Department of Neurology, The Johns Hopkins University School of Medicine, Baltimore, Maryland, United States of America.
PLoS Biol. 2017 Jul 6;15(7):e2001246. doi: 10.1371/journal.pbio.2001246. eCollection 2017 Jul.
Clinical and preclinical studies indicate that early postnatal exposure to anesthetics can lead to lasting deficits in learning and other cognitive processes. The mechanism underlying this phenomenon has not been clarified and there is no treatment currently available. Recent evidence suggests that anesthetics might cause persistent deficits in cognitive function by disrupting key events in brain development. The hippocampus, a brain region that is critical for learning and memory, contains a large number of neurons that develop in the early postnatal period, which are thus vulnerable to perturbation by anesthetic exposure. Using an in vivo mouse model we demonstrate abnormal development of dendrite arbors and dendritic spines in newly generated dentate gyrus granule cell neurons of the hippocampus after a clinically relevant isoflurane anesthesia exposure conducted at an early postnatal age.

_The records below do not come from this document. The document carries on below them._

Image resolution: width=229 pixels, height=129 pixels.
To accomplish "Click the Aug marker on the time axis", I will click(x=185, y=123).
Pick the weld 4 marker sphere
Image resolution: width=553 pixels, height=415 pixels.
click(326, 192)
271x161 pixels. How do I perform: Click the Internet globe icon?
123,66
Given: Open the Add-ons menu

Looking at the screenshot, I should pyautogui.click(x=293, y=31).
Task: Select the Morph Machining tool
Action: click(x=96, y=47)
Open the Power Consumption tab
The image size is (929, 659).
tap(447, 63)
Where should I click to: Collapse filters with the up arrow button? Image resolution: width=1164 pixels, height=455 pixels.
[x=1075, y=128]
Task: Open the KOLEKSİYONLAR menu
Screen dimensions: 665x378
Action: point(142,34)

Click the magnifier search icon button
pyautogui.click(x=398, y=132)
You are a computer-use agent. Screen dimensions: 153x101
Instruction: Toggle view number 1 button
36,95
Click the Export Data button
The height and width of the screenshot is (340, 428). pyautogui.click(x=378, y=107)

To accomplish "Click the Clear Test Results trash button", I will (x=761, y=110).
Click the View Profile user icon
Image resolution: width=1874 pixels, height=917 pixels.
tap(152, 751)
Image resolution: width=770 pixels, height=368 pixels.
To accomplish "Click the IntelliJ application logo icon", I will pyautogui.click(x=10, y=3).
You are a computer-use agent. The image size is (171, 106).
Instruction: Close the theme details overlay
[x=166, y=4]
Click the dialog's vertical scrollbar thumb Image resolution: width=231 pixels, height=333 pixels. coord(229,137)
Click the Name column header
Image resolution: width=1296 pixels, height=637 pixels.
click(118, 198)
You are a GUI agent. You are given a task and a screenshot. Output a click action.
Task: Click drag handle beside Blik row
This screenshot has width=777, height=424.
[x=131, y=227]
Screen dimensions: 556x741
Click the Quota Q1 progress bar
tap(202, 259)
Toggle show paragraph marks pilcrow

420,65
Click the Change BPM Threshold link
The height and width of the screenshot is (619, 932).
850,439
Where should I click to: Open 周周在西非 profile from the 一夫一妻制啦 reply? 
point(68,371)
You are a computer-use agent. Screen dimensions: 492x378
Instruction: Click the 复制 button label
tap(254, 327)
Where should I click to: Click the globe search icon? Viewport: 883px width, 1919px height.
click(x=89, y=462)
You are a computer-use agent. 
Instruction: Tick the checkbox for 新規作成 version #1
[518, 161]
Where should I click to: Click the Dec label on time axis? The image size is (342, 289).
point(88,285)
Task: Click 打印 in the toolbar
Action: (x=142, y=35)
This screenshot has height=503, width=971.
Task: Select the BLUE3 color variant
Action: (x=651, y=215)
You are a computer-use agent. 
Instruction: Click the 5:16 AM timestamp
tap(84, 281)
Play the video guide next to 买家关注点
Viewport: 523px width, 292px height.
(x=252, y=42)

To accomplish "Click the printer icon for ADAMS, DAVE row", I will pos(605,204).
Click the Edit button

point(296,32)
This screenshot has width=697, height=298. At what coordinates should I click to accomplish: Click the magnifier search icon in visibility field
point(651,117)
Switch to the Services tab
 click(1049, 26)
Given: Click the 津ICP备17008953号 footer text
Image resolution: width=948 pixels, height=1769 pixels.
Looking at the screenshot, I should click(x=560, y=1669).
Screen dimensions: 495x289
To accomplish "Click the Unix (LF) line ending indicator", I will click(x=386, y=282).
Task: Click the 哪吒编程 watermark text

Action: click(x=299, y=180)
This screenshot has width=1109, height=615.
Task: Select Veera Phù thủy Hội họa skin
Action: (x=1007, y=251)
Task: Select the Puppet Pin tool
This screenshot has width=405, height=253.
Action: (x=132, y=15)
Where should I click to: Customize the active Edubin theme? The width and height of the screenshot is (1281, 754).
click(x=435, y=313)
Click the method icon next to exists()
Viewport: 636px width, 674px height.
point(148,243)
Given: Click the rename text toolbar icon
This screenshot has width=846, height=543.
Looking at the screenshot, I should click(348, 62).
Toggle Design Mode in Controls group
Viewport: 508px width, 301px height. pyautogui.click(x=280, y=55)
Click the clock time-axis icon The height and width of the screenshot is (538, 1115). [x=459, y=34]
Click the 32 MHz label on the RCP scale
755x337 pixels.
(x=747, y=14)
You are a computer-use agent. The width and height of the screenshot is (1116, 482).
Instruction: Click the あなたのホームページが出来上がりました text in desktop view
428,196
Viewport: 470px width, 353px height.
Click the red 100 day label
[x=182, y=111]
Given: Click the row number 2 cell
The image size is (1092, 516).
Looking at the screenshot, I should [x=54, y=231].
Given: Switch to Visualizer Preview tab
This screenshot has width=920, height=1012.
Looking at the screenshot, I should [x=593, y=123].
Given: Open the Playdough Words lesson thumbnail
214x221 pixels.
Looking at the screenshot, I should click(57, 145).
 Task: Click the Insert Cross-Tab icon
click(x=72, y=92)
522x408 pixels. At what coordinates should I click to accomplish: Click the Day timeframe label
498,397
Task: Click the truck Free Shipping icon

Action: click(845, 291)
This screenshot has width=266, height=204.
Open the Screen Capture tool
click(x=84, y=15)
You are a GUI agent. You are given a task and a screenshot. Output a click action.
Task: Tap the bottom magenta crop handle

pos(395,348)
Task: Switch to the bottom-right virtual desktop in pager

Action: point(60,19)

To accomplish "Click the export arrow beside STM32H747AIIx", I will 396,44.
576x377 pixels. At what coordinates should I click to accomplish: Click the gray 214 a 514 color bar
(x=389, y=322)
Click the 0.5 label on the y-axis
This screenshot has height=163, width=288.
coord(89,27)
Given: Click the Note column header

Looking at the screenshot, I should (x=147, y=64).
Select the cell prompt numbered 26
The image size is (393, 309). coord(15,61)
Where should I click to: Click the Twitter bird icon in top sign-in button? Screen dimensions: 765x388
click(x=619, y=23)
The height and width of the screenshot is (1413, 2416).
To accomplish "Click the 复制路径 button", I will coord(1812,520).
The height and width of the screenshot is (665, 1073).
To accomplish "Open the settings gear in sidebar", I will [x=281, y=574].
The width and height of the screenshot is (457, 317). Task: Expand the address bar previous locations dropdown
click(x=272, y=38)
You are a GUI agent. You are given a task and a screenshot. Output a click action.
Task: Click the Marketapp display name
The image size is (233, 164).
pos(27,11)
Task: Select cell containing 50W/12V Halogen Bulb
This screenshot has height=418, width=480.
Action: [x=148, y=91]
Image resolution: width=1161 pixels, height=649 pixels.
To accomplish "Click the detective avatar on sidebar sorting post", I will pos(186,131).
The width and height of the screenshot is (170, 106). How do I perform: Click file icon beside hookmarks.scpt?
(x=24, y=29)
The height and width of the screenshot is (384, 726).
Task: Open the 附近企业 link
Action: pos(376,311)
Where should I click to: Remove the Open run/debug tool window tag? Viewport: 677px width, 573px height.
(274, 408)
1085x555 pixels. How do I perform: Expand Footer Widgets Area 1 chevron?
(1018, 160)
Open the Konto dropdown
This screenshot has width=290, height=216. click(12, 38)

Furthermore, we find that isoflurane causes a sustained increase in activity in the mechanistic target of rapamycin pathway, and that inhibition of this pathway with rapamycin not only reverses the observed changes in neuronal development, but also substantially improves performance on behavioral tasks of spatial learning and memory that are impaired by isoflurane exposure. We conclude that isoflurane disrupts the development of hippocampal neurons generated in the early postnatal period by activating a well-defined neurodevelopmental disease pathway and that this phenotype can be reversed by pharmacologic inhibition.
临床和临床前研究表明,出生后早期接触麻醉剂会导致学习及其他认知过程出现持续性缺陷。这一现象背后的机制尚未阐明,目前也没有可用的治疗方法。最近的证据表明,麻醉剂可能通过扰乱大脑发育中的关键事件而导致认知功能的持续性缺陷。海马体是一个对学习和记忆至关重要的脑区,含有大量在出生后早期发育的神经元,因此容易受到麻醉剂暴露的干扰。利用体内小鼠模型,我们证明了在出生后早期进行临床相关的异氟烷麻醉暴露后,海马体中新生成的齿状回颗粒细胞神经元的树突分支和树突棘出现异常发育。此外,我们发现异氟烷会导致雷帕霉素机制性靶点途径的活性持续增加,并且用雷帕霉素抑制该途径不仅能逆转观察到的神经元发育变化,还能显著改善因异氟烷暴露而受损的空间学习和记忆行为任务的表现。我们得出结论,异氟烷通过激活一条明确的神经发育疾病途径来破坏出生后早期生成的海马体神经元的发育,并且这种表型可以通过药物抑制来逆转。